Jika bencana dikaitkan dengan dosa manusia karena banyaknya kemaksiatan yang terjadi, perintah agama yang dilalaikan, dan orang-orang miskin yang dilantarkan, maka Allah berfirman dalam Q.S Al-Isra’: 17 yaitu;
“Jika kami berkehendak untuk menghancurkan negeri, kami memerintah orang-orang yang hidup mewah, namun mereka berdurhaka dalam negeri tersebut, maka sudah sepantasnya kami hancurkan negeri itu sehancur-hancurnya.”(QS Al-Isra: 17)

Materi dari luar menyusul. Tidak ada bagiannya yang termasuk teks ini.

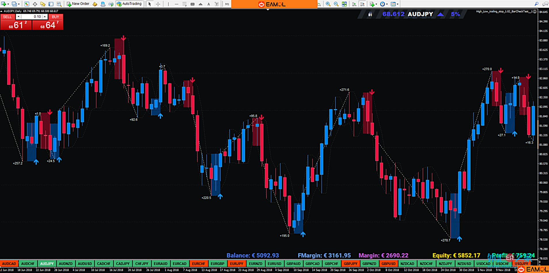549x273 pixels.
Task: Open search with the magnifier icon
Action: tap(536, 4)
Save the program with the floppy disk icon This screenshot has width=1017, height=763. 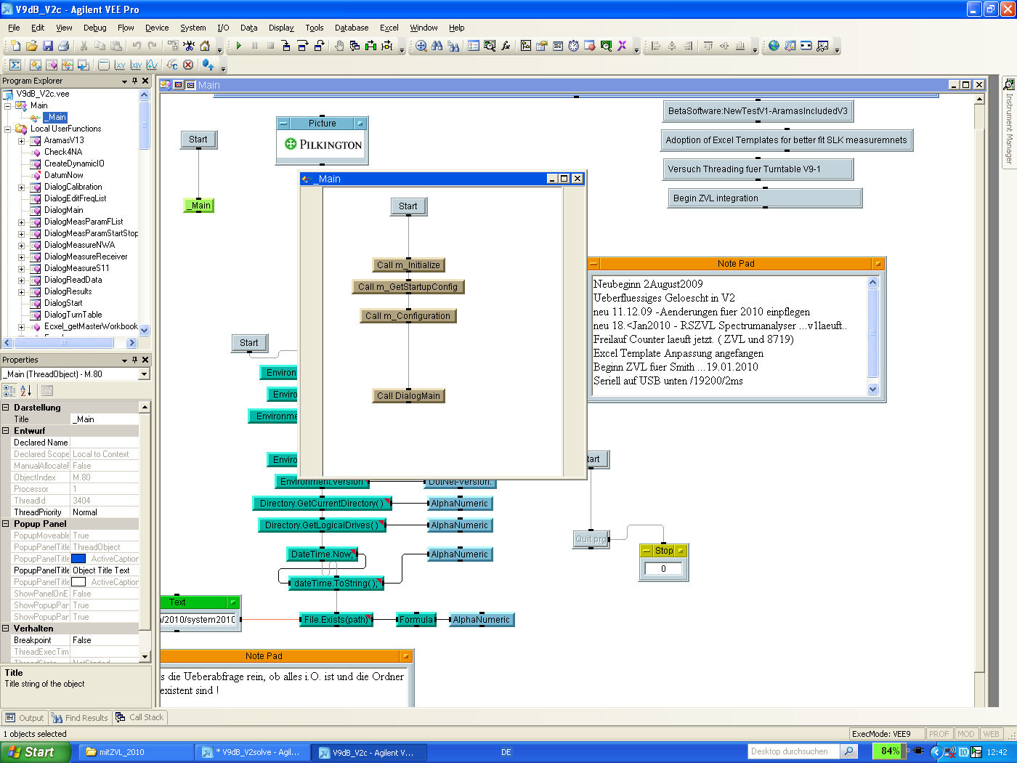(48, 46)

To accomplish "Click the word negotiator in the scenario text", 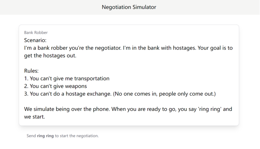I will point(108,48).
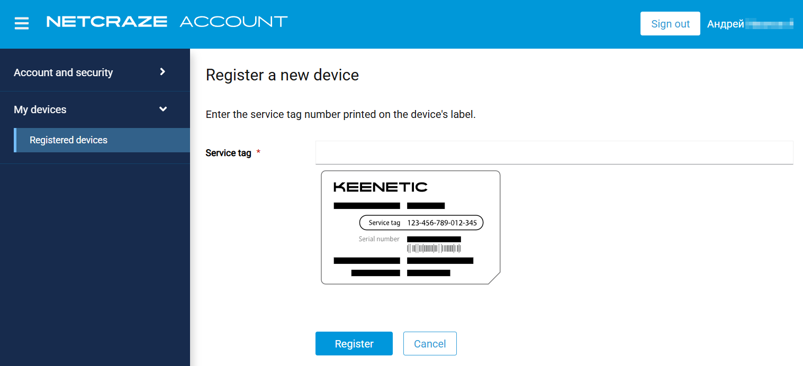The height and width of the screenshot is (366, 803).
Task: Click the username Андрей in the header
Action: click(x=726, y=24)
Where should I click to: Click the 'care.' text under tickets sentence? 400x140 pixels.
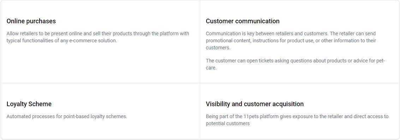click(x=211, y=68)
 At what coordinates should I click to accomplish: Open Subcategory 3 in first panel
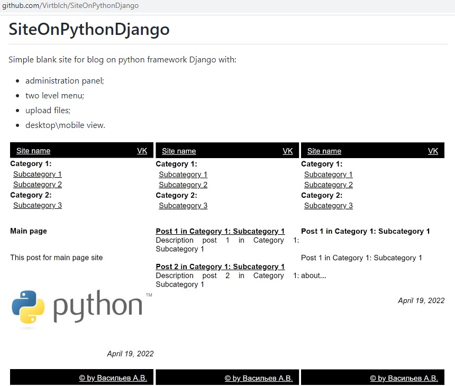click(38, 206)
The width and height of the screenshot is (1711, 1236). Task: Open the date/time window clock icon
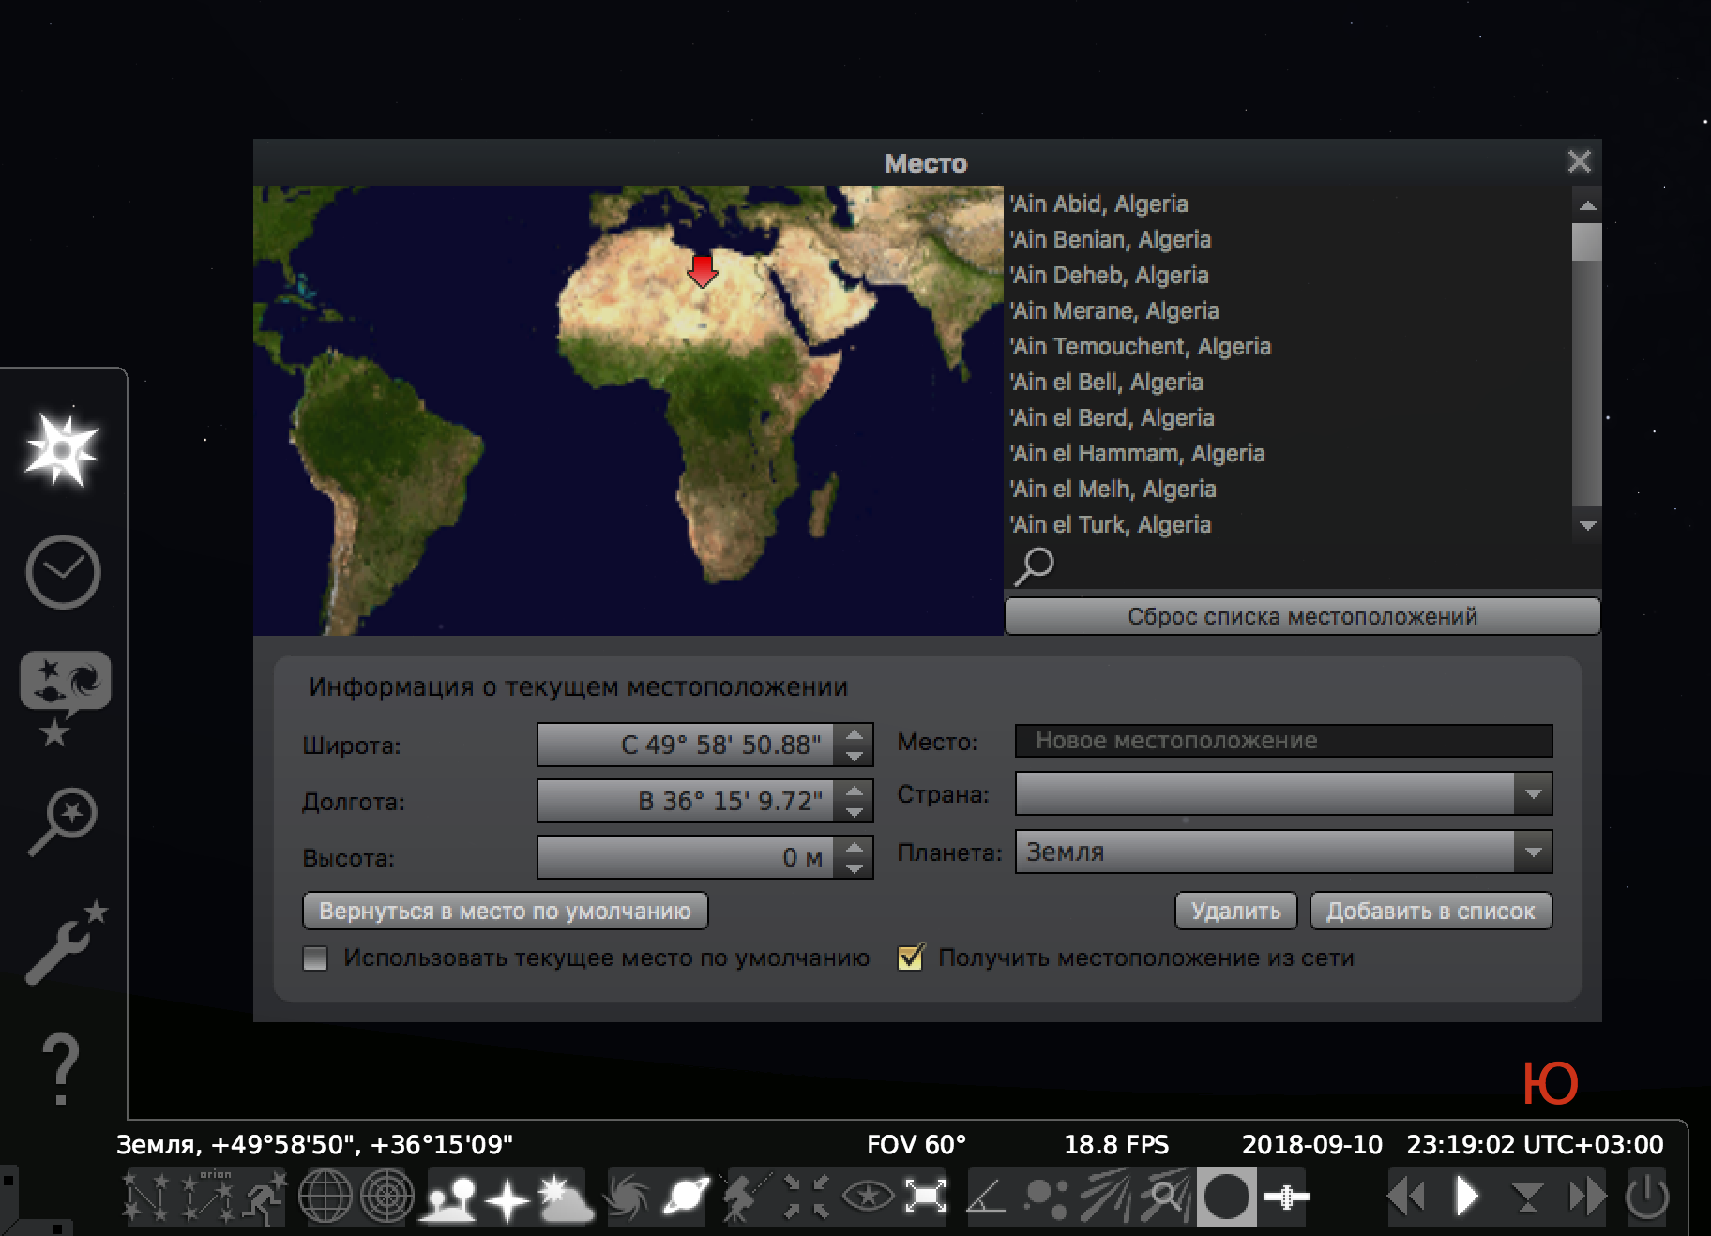click(x=62, y=572)
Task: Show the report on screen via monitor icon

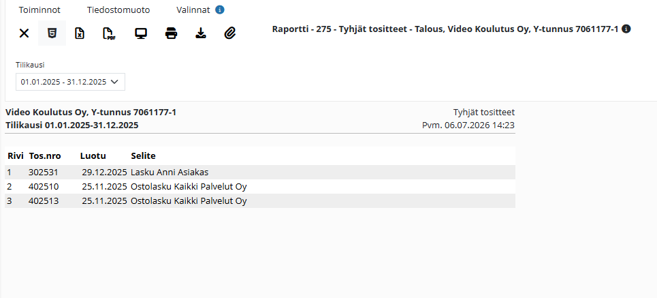Action: click(x=141, y=33)

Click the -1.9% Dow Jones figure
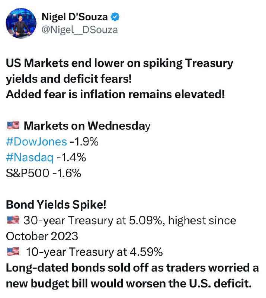point(84,142)
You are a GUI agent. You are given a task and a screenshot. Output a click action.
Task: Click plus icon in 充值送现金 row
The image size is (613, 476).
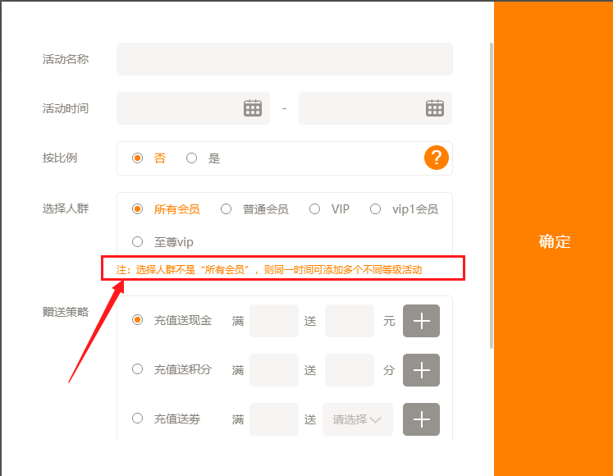point(421,321)
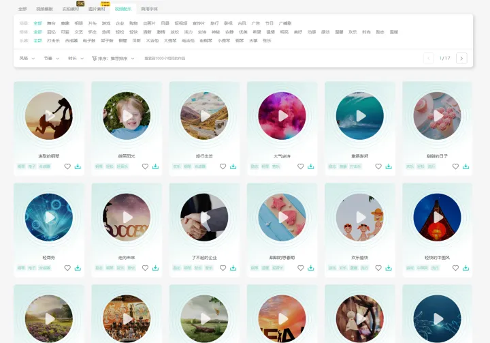The height and width of the screenshot is (343, 490).
Task: Download the 微笑阳光 track
Action: [x=155, y=166]
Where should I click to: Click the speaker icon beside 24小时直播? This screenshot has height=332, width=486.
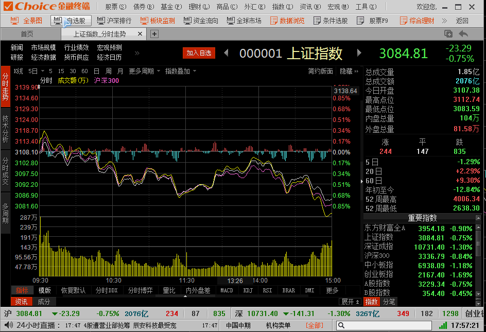click(8, 325)
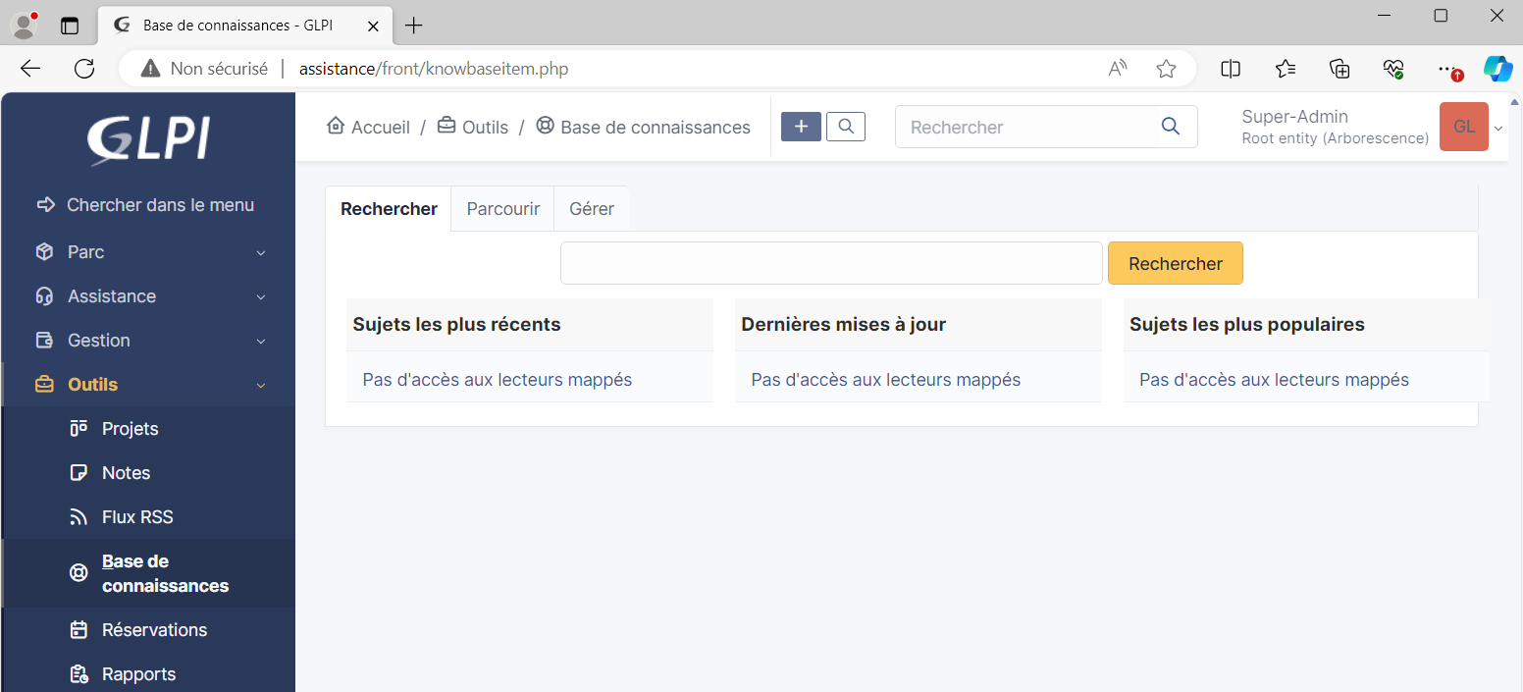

Namun, apabila hal tersebut dikaitkan dengan gejala alam yang merujuk pada hukum alam yang sudah menjadi ketetapan Allah bahwa bumi ini mengandung segala hikmah dan manfaat termasuk pergerakan gunung ataupun lapisan dalam bumi, maka Allah berfirman dalam Q.S Al-Naml: 27 yaitu;
“Dan kamu sangka gunung-gunung itu tetap ada ditempatnya, padahal gunung-gunung itu bergerak seperti awan yang bergerak. Allah telah membuat segala sesuatu dengan kokoh. Sesungguhnya Allah Maha Mengetahui apa yang kamu kerjakan.”(QS AnNaml: 27)
Teladan Khalifah Umar r.a dalam Mengatasi Bencana

Imam al-Haramain (w. 478 H) menceritakan bahwa pada masa Umar r.a pernah terjadi gempa bumi. Khalifah Umar ra. Segera mengucapkan pujian dan sanjungan kepada Allah ‘Azza wa Jalla. Saat itu bumi sedang berguncang keras. Khalifah Umar ra. lalu memukul bumi dengan cambuk sambil berkata, 

“Tenanglah engkau, bumi. Bukankah aku telah berlaku adil kepadamu.” Seketika bumi pun berhenti berguncang. Imam al-Haramain menjelaskan mengapa hal itu bisa terjadi. Sebabnya, Khalifah Umar r.a adalah Amirul Mukminin secara lahir dan batin. Beliau adalah Khalifah Allah bagi bumi dan penduduknya (Yusuf al-Nabhani, Jami’ Karamati Al-awliya’, 1/157-158).

Alhasil, keadilan Umar r.a sebagai khalifah Allah SWT di muka bumi sanggup menjadikan bumi “bersahabat” dengan manusia. Sebaliknya, kezaliman penguasa bisa menyebabkan bumi terus berguncang hal ini sesuai dengan tafsir Ibnu Katsir yang mengutip perkataan Abu al-Aliyah:

“Siapa saja yang bermaksiat kepada Allah di bumi maka sungguh ia telah merusak bumi. Sungguh kebaikan bumi dan langit adalah dengan ketaatan (kepada Allah SWT). (Ibnu Katsir, Tafsir al-Qur’an al-‘Azhim, 6/320).”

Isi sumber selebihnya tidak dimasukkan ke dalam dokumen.